Three recent political films reviewed by the Vancouver-based peace/anti-war coalition - PolPop.

Hijacking Catastrophe: 9/11, Fear & the Selling of American Empire

This film examines how a radical fringe of the Republican Party used the trauma of the 9/11 terror attacks to advance a pre-existing agenda to radically transform American foreign policy while rolling back civil liberties and social programs at home. The documentary places the Bush administration's false justifications for war in Iraq within the larger context of a two-decade struggle by neoconservatives to dramatically increase military spending in the wake of the cold war, and to expand American power globally by means of military force. At the same time, the documentary argues that the Bush administration has sold this radical and controversial plan for aggressive American military intervention by deliberately manipulating intelligence, political imagery, and the fears of the American people after 9/11.

Narrated by Julian Bond, Hijacking Catastrophe features interviews with more than twenty prominent political observers, including Pentagon whistleblower Lt. Colonel Karen Kwiatkowski, who witnessed first-hand how the Bush administration set up a
sophisticated propaganda operation to link the anxieties generated by 9/11 to a pre-existing foreign policy agenda that included a preemptive war on Iraq.

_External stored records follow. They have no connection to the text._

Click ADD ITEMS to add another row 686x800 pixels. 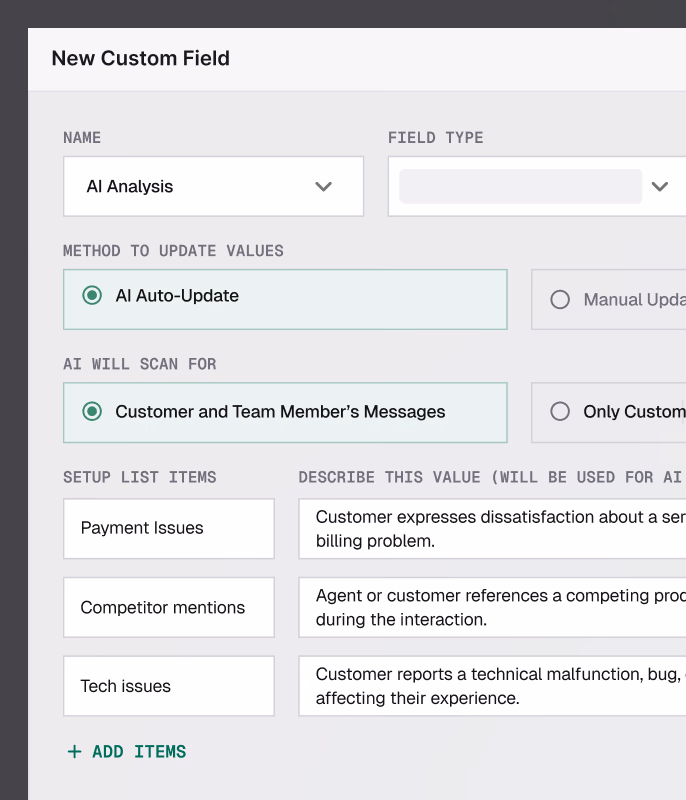coord(137,751)
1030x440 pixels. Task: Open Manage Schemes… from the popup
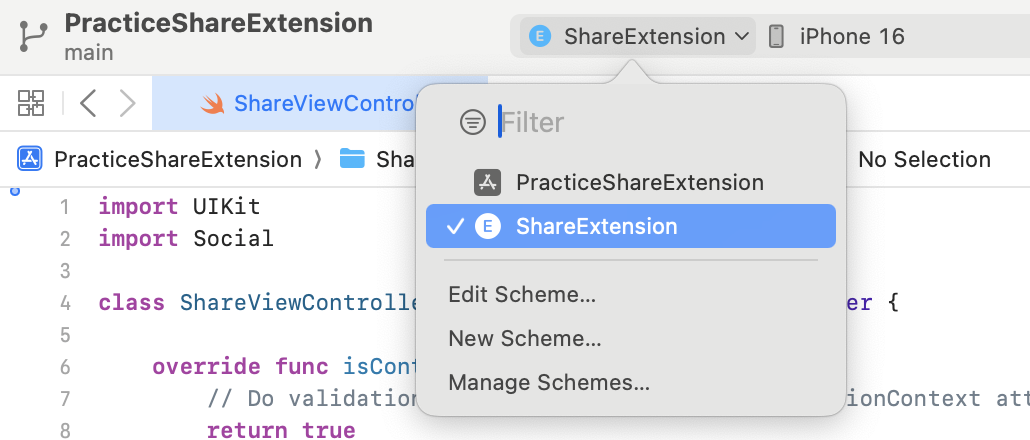(549, 383)
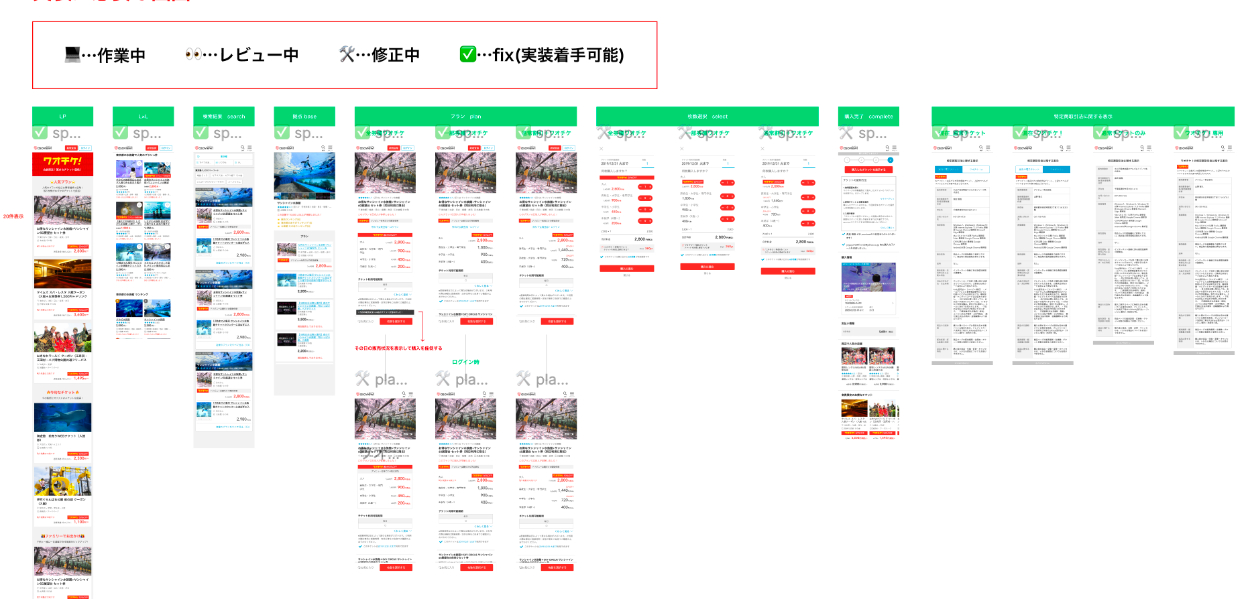Click red button at bottom of first プラン frame
Viewport: 1250px width, 599px height.
394,321
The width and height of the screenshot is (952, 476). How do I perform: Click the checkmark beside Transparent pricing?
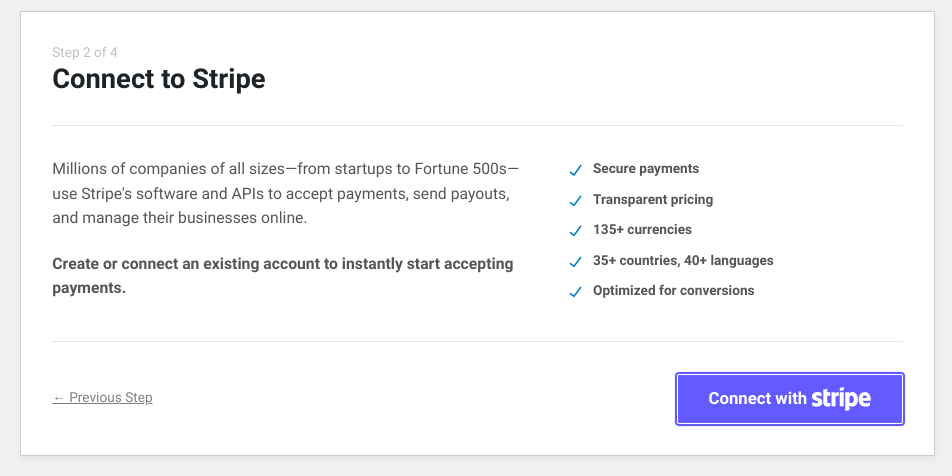[x=576, y=201]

At its core, the film places the deceptions of the Bush administration within the larger frame of questions seldom posed in the mainstream: What, exactly, is the agenda that drove the administration's pre-war deceptions? How is 9/11 being used to sell this agenda? And what are the stakes for America, Americans, and the world if this agenda succeeds in being fully implemented during a second Bush term?

Breaking the Silence

While President Bush refers to the US attacks on Afghanistan and Iraq as two 'great victories', Pilger asks"Victories over whom, and for what purpose?" Pilger describes Afghanistan as a country "more devastated than anything I have seen since Pol Pot's Cambodia". He finds that Al-Qaida has not been defeated and that the Taliban is re-emerging. And of the "victory" in Iraq he asks: "is this Bush's Vietnam?"

"Astonishing... should be required viewing in every home, school and office" The Guardian (UK).

Palestine is Still the Issue

In a series of extraordinary interviews with both Palestinians and Israelis, John Pilger weaves together the issue of Palestine. He speaks to the families of suicide bombers and their victims. He sees the humiliation of Palestinians imposed on them at myriad checkpoints and with a permit system not dissimilar to apartheid South Africa's infamous pass laws. He goes into the refugee camps and meets children who he says, "no longer dream like other children, or if they do, it is about death."

Continually asking for the solution, John Pilger says that it is time to bring justice, as well as peace, to Palestine.